-
The query optimiser within PostgeSQL will execute them in parallel before merging the results within the UNION.
At the time each subquery runs, the result from the others is not known.
The UNION that discards the duplicates can only do so within each type of update "someone replied", "new thread in forum", "you've been mentioned"... so multiple mentions of you in a comment are removed, etc.
If I try and run each query in a specific order, perhaps by structuring the queries as preceding WITH queries, then I could use the output of those to feed into the next queries to remove the duplicates.... however...
The current query produces a single result set of all types of updates blended together as a single conceptual table, and this makes pagination of updates work well... I can change the LIMIT and OFFSET in one place and get to any page of updates.
But if I split the subqueries into separate queries then each of these need to be paginated separately, and this means search results suddenly need complex state to be tracked, to know the offset per query per search... alternatively I could materialise every visit to the updates page as a full table so that they could be paginated over.

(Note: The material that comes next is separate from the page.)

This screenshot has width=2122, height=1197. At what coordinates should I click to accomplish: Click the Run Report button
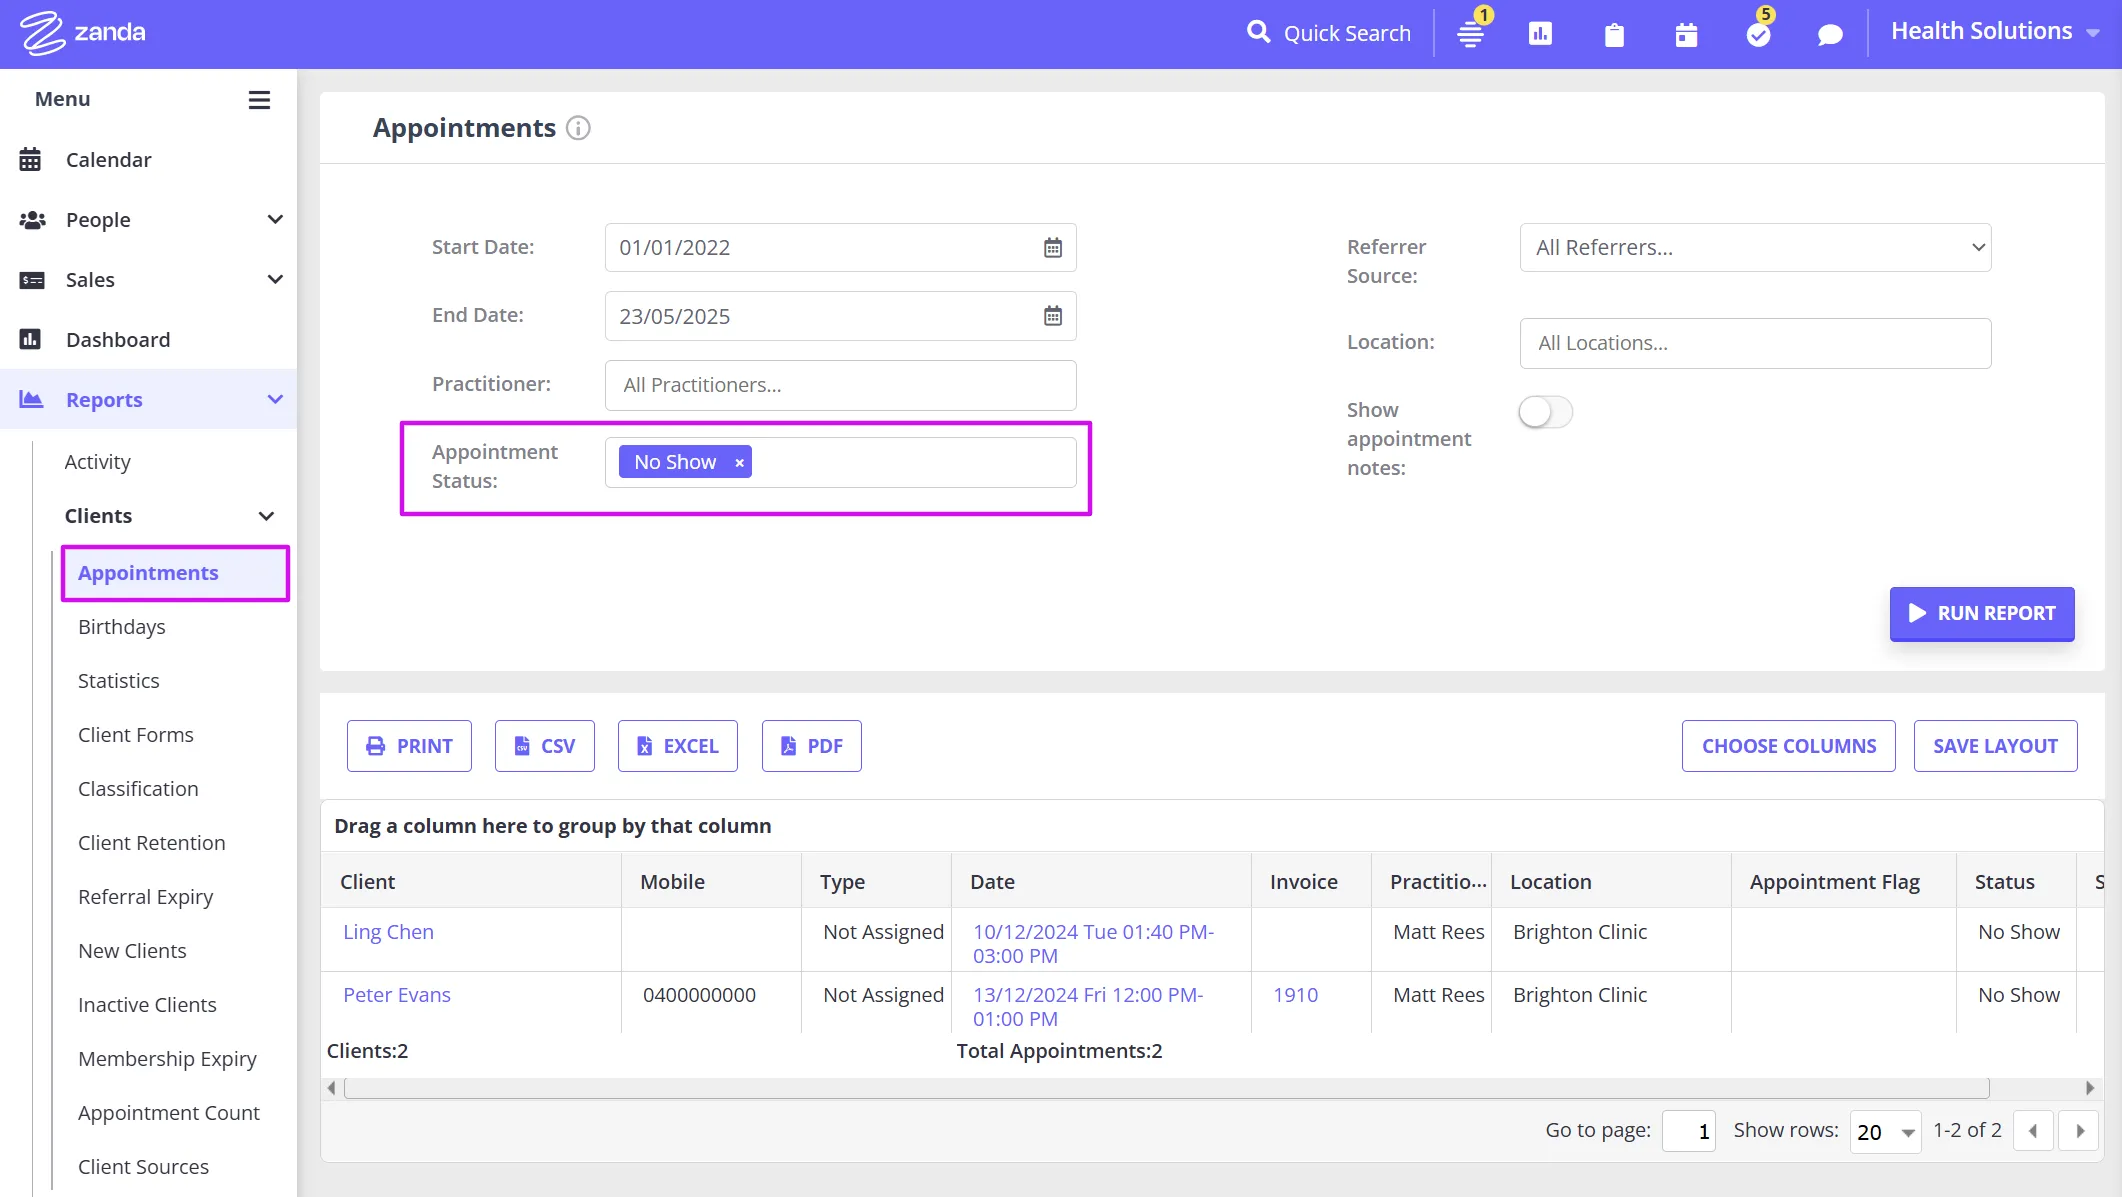click(x=1981, y=613)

Both of those approaches are insane... so the only real option is what we have already.
So if the query is fine... what can be done?
The only thing I see is to remove duplicates in the API / front-end after the query is run. But this will mean some pages won't actually have 25 updates on them.
I also can't program (unless you count smashing bits of VBA together) but it looks like there are three sequential parts to the query - could you add a condition to the second two to ignore any records found in the preceding part(s)?